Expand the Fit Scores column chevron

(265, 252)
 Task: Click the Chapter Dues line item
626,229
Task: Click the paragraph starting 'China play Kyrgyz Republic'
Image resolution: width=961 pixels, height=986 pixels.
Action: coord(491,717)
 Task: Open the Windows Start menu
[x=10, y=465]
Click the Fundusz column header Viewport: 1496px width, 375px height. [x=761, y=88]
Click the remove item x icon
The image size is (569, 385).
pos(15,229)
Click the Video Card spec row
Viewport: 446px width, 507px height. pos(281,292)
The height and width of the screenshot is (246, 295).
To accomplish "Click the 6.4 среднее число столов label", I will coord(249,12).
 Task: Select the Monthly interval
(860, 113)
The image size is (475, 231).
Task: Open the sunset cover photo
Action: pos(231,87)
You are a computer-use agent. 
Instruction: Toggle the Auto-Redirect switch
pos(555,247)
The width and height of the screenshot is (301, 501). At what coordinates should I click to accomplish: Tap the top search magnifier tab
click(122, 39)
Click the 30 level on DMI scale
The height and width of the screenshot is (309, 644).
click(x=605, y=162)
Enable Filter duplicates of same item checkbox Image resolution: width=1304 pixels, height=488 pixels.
------------------------------
Activity
Everything in the listing must be reproduced exactly; please include every line.

Answer to the exercise
Expand the Fit Scores column chevron

(265, 252)
 Task: Click the Chapter Dues line item
626,229
Task: Click the paragraph starting 'China play Kyrgyz Republic'
Image resolution: width=961 pixels, height=986 pixels.
Action: coord(491,717)
 Task: Open the Windows Start menu
[x=10, y=465]
Click the Fundusz column header Viewport: 1496px width, 375px height. [x=761, y=88]
Click the remove item x icon
The image size is (569, 385).
pos(15,229)
Click the Video Card spec row
Viewport: 446px width, 507px height. pos(281,292)
The height and width of the screenshot is (246, 295).
To accomplish "Click the 6.4 среднее число столов label", I will coord(249,12).
 Task: Select the Monthly interval
(860, 113)
The image size is (475, 231).
Task: Open the sunset cover photo
Action: pos(231,87)
You are a computer-use agent. 
Instruction: Toggle the Auto-Redirect switch
pos(555,247)
The width and height of the screenshot is (301, 501). At what coordinates should I click to accomplish: Tap the top search magnifier tab
click(122, 39)
Click the 30 level on DMI scale
The height and width of the screenshot is (309, 644).
click(x=605, y=162)
Enable Filter duplicates of same item checkbox Image resolution: width=1304 pixels, height=488 pixels.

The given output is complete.